As failure analysis engineers for companies, our job is to find the root cause of failure and recommend changes in design, process, tests, etc. to fix the problem. This type of analysis has become an important part of semiconductor mass production, which makes electronics cheaper and affordable for consumers. At the same time, mass production helps the manufacturer / producer of parts by increasing their profits.
“Workers should be able to work for fewer hours to achieve their production target. They could use their spare time to pursue higher education, leisure, hobbies, vocational training, etc.”
What we need to recognize is that both producers and consumers are vital for the semiconductor industry. Without a healthy demand for the latest electronic gadgets such as smartphones, tablet PCs, hybrid cars, etc. there would be no incentive for global semiconductor firms to keep investing in the research and development of new technologies that improve the quality of life. While we make a living through the failure analysis of modern-day electronics and keep our jobs, pay for mortgages, groceries, utilities, cars, etc., we also contribute to the demand for other goods by spending our wages. We are workers on one side and consumers on the other. Consumer spending helps create jobs for other services and 70% of the US economy depends on consumer spending . It is the consumer’s purchasing capacity that is the best metric of economic performance.

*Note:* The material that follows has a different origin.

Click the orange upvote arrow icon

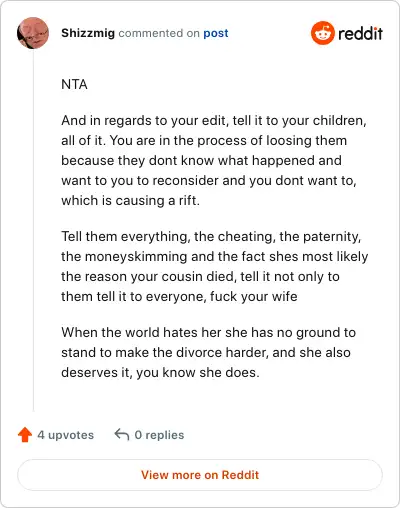(x=25, y=435)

Common Sense Macroeconomics
Producers and Consumers are like two wings of a bird. If either of the wings gets hurt, the bird will no longer be able to fly. If that bird is not nursed quickly and properly, it would be disabled and either die from hunger or fall prey to a predator. With the same analogy, both producers and consumers have to prosper for a robust economy.

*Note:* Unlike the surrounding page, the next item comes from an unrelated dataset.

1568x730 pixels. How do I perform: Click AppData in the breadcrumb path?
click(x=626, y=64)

Before we get into more details of macro-economics, let us see where the economic profession stands at this juncture. In a recent article in The New York Times, Professor Robert J. Shiller of Yale University and a best-selling author argues that even now we don’t understand what really causes a recession and layoffs . But another best-selling economist, Professor Ravi Batra, seems to have solved the puzzle of recessions by offering a new theory of unemployment. His theory relies on common sense as he argues that recessions and depressions occur when worker productivity keeps rising faster than the economy’s average real wage. He demonstrates that this happened in the 1920s, which were followed by a depression. The same thing also occurred during the 2000s and the world has been in The Great Recession since 2007.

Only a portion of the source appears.